Minuscule 8
- Text: Gospels
- Date: 11th century
- Script: Greek
- Now at: National Library of France
- Size: 28.7 cm by 21.8 cm
- Type: Byzantine text-type
- Category: V
- Hand: beautifully written
- Note: full marginalia

= Minuscule 8 =

Greek minuscule manuscript of the New Testament

Minuscule 8 (in the Gregory-Aland numbering), ε 164 (von Soden), is a Greek minuscule manuscript of the New Testament on parchment. It is dated palaeographically to the 11th century. The manuscript has complex contents. It has complex contents and full marginalia.

== Description ==

The codex contains the complete text of the four Gospels, on 199 parchment leaves. The text is written in two columns per page, 22 lines per page. The initial letters in red.

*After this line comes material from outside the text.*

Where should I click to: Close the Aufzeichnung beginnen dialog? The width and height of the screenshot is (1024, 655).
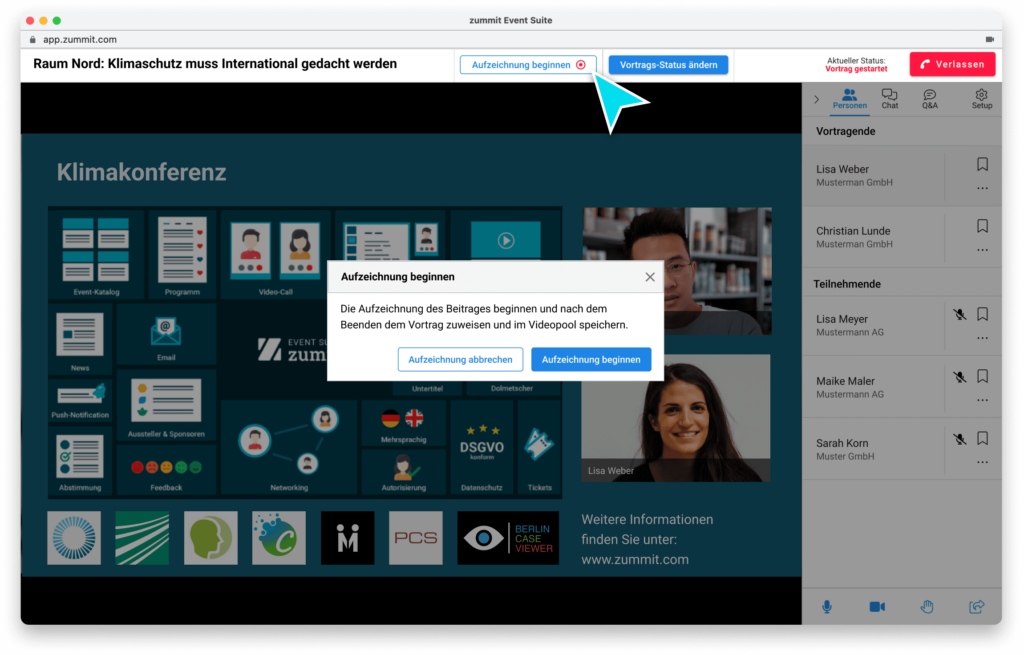click(x=650, y=277)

The text is divided according to the κεφαλαια (chapters), whose numbers are given at the margin, with the τιτλοι (titles of chapters) at the top of the pages. There is also a division according to the Ammonian Sections, with references to the Eusebian Canons.

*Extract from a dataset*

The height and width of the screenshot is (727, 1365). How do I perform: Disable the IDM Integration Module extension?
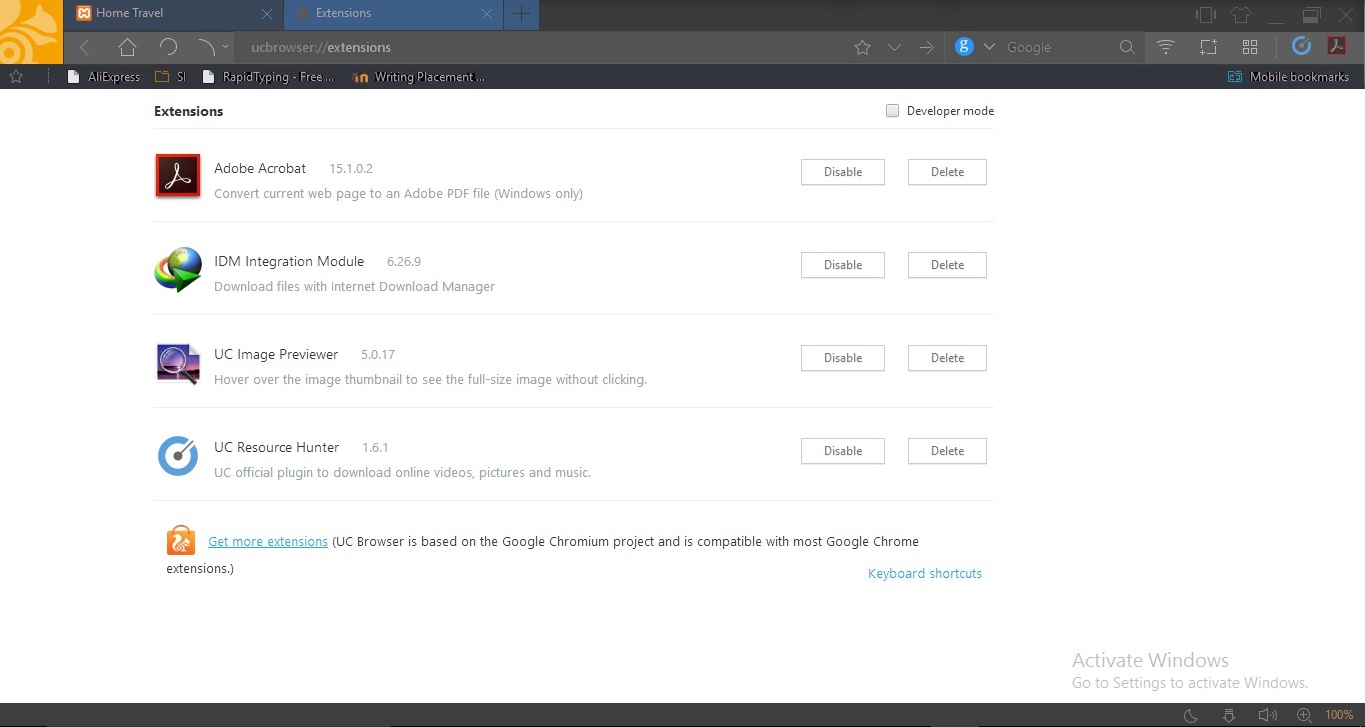pyautogui.click(x=842, y=265)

It contains the Epistula ad Carpianum, the Eusebian Canon tables, prolegomena, pictures, lectionary markings at the margin (for liturgical use), Menologion, and Synaxarion.
The passages of John 5:3–4 and the Pericope Adulterae (John 7:53-8:11) are marked with an obelus.

== Text ==

The Greek text of the codex is a representative of the Byzantine text-type. Hermann von Soden classified it to the textual family Family K^{x}. Aland placed it in Category V.

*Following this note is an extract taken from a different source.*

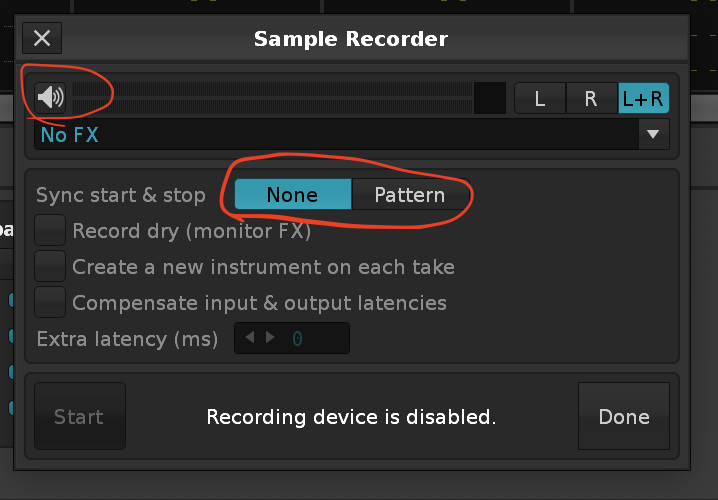Enable Compensate input & output latencies

click(x=50, y=302)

According to the Claremont Profile Method it represents K^{x} in Luke 1, Luke 10, and Luke 20.

In John 1:29 it lacks ο Ιωαννης along with manuscripts Sinaiticus, Alexandrinus, Vaticanus, Cyprius, Campianus, Petropolitanus Purpureus, Vaticanus 354, Nanianus, Macedoniensis, Sangallensis, Koridethi, Petropolitanus, Athous Lavrensis, 045, 047, 0141, 9, 565, 1192;

== History ==

Formerly it belonged to Antonelli Petrucci, a secretary of Ferdinand I, king of Naples. Then to Fontainebleau. This codex was used by Robert Estienne in his Editio Regia (1550), in which was designated as ζ'. In result its readings became a part of the Textus Receptus.

It was examined by Wettstein, Scholz, and Gregory (in 1884). Scholz examined only Gospel of John. It was examined and described by Paulin Martin. C. R. Gregory saw the manuscript in 1884.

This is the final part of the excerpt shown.